---------- Material shown ----------
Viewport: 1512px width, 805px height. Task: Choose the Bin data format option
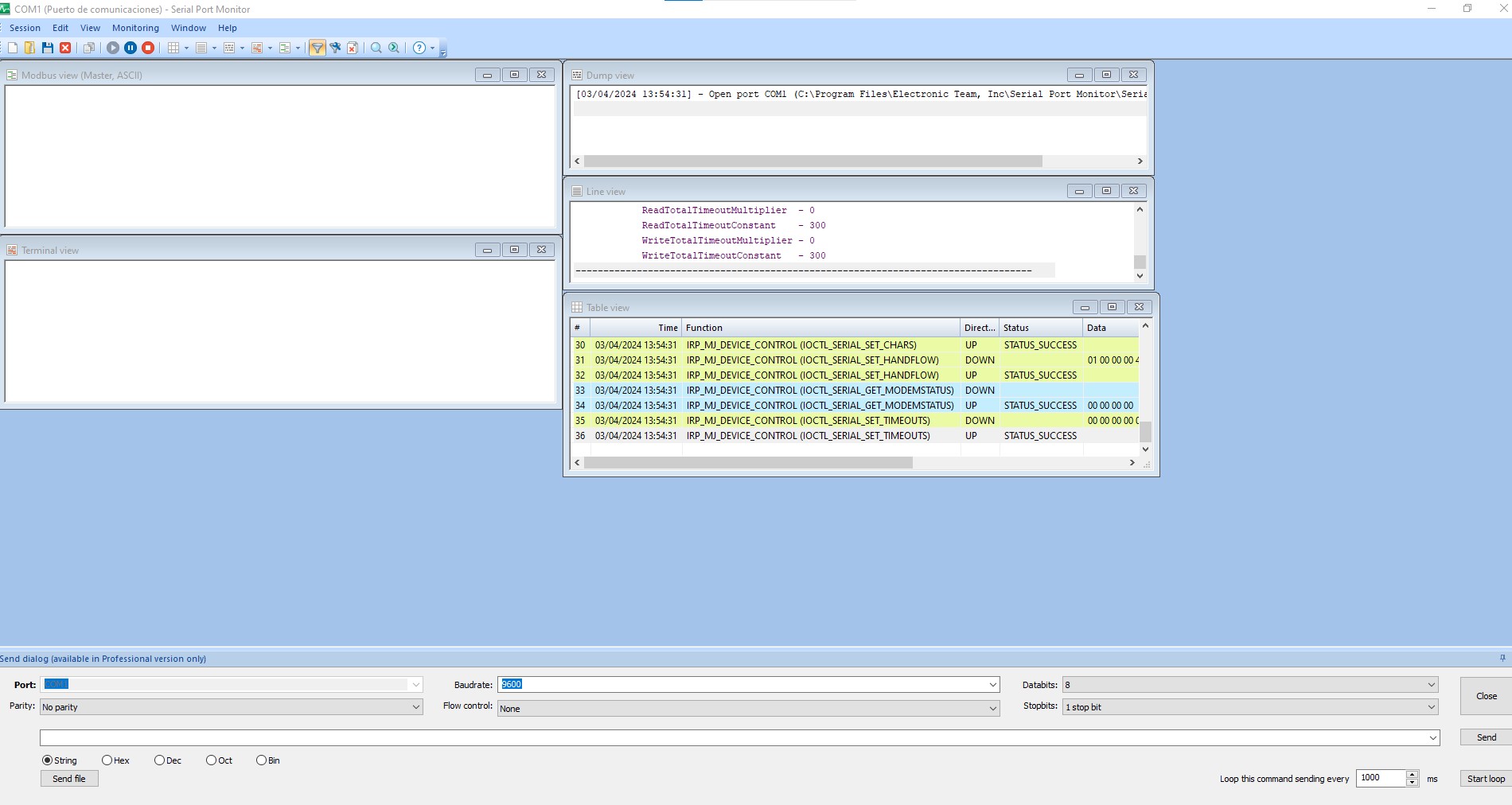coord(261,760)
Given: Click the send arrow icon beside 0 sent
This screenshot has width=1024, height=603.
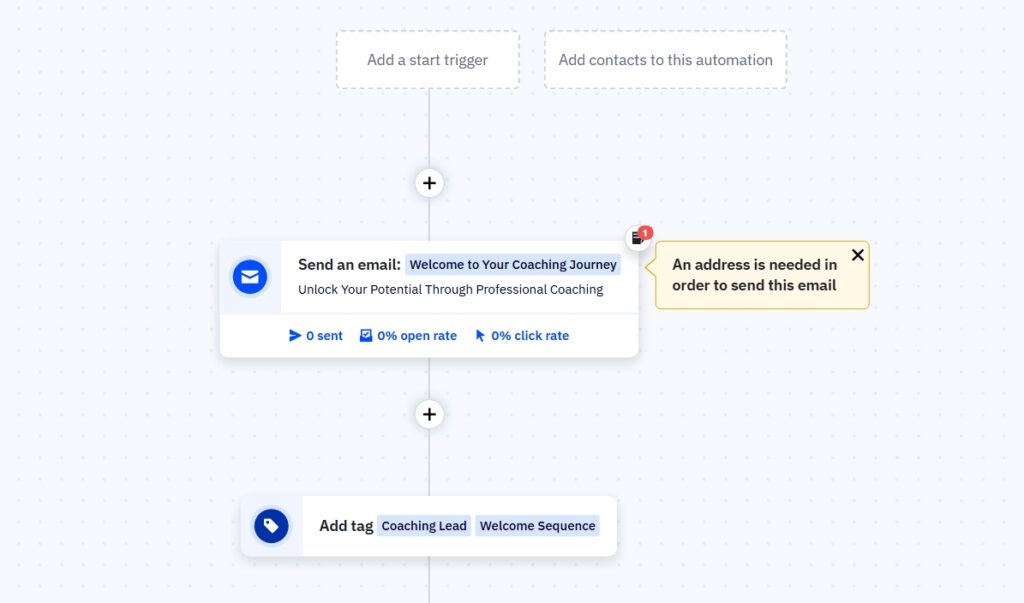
----------
---------- Material shown ----------
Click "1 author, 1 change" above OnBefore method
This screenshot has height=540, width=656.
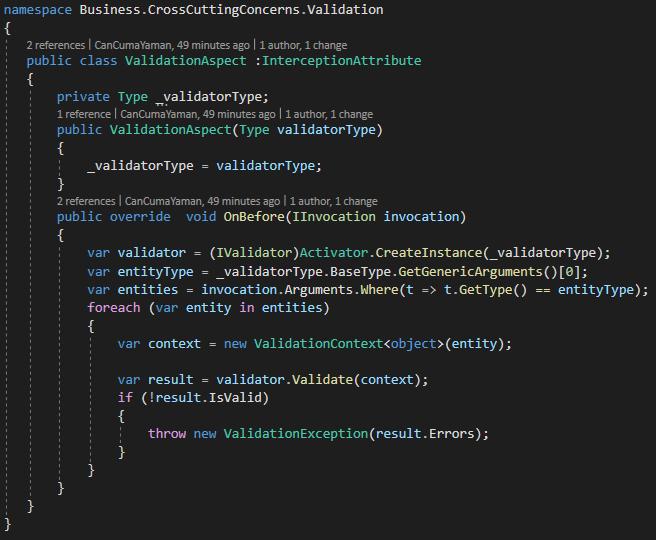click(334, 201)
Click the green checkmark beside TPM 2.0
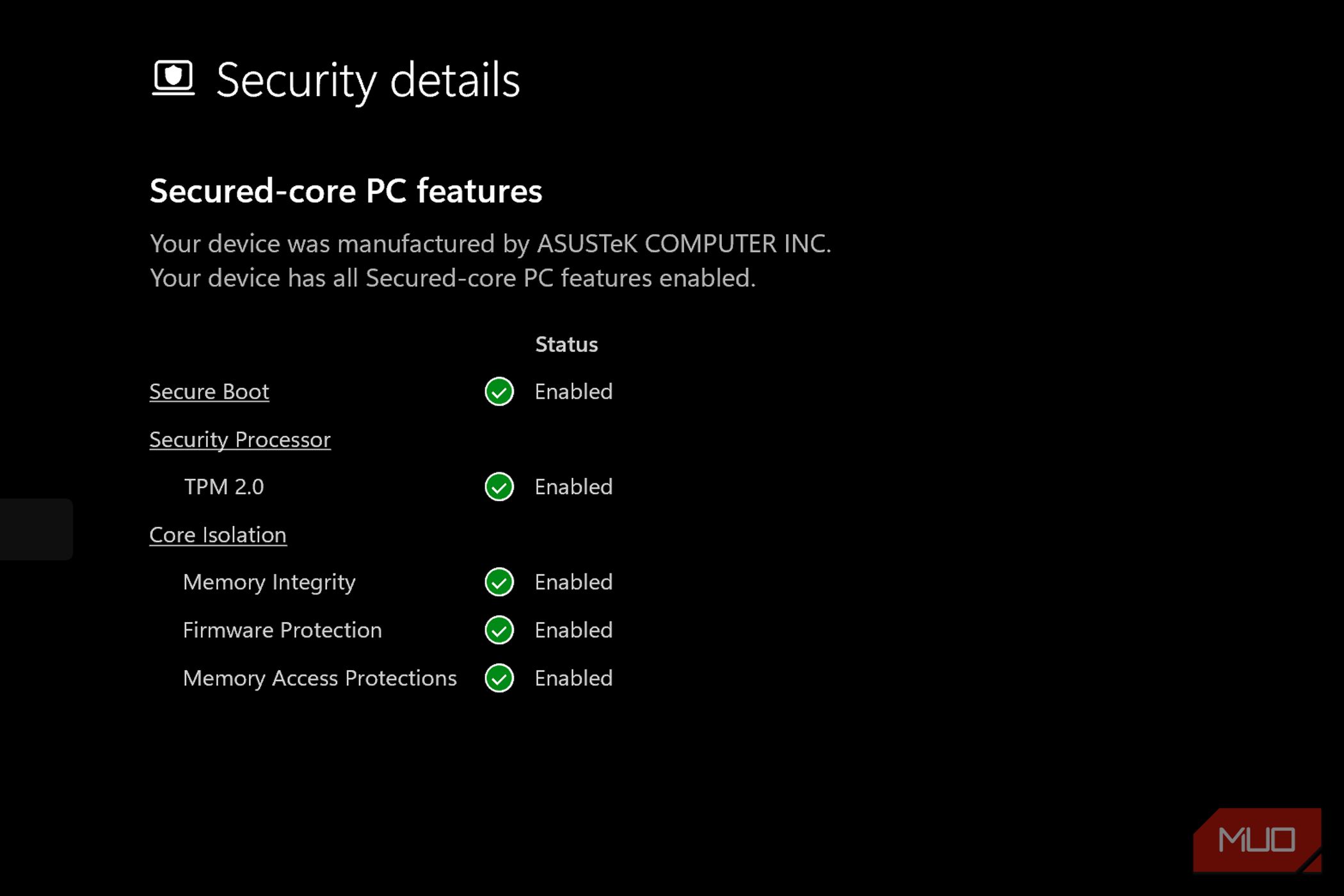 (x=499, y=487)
----------
---------- Material shown ----------
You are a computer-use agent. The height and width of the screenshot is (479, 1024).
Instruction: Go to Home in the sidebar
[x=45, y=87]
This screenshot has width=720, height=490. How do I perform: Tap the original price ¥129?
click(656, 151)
----------
Respond with the exact lines above running from the one containing "Viewport: 1512px width, 805px" to the one containing "This screenshot has width=1024, height=603.", both ends kept and no pictures included.

* Problem solution:
Viewport: 1512px width, 805px height. Task: Choose the Bin data format option
coord(261,760)
Given: Click the send arrow icon beside 0 sent
This screenshot has width=1024, height=603.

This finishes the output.